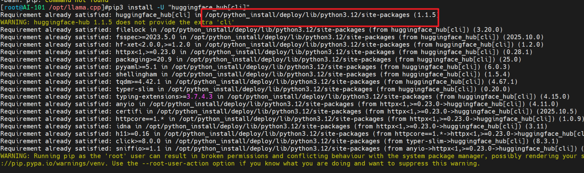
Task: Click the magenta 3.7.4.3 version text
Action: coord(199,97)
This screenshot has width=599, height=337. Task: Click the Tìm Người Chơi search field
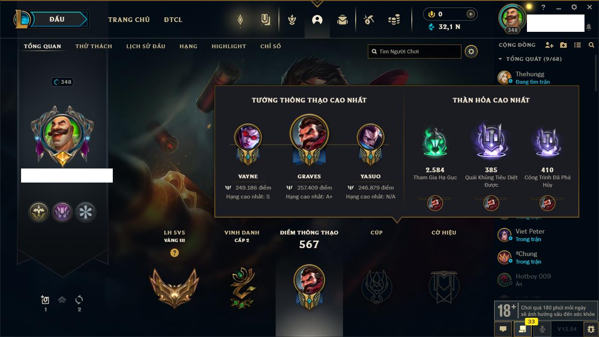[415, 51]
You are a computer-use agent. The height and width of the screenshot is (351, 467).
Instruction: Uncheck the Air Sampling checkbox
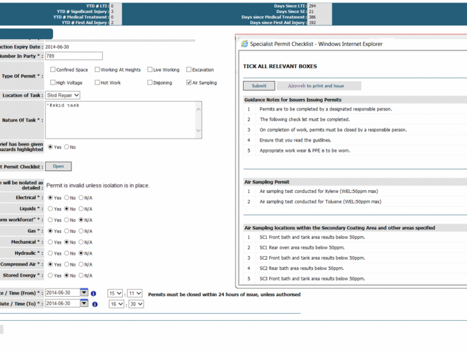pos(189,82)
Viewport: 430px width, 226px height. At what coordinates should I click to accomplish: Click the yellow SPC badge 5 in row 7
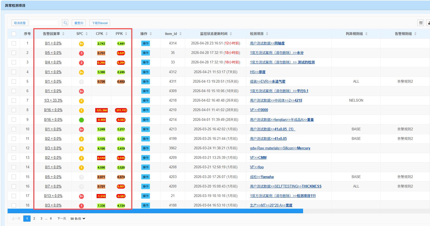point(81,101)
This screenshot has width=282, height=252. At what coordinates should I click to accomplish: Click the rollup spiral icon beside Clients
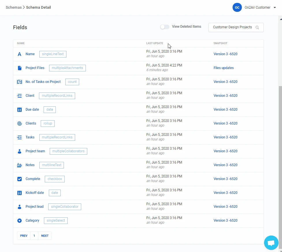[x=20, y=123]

#### What you should do:
Please rewrite the listing from the line with "This screenshot has width=599, height=337." to the line with "point(81,101)", changing "screenshot" to "screen image" and keeping everything else the same. Leave out the pictures.

#### Expected answer:
This screen image has width=599, height=337. Task: Click the Tìm Người Chơi search field
[415, 51]
You are a computer-use agent. The height and width of the screen image is (351, 467).
Instruction: Uncheck the Air Sampling checkbox
pos(189,82)
Viewport: 430px width, 226px height. At what coordinates should I click to accomplish: Click the yellow SPC badge 5 in row 7
point(81,101)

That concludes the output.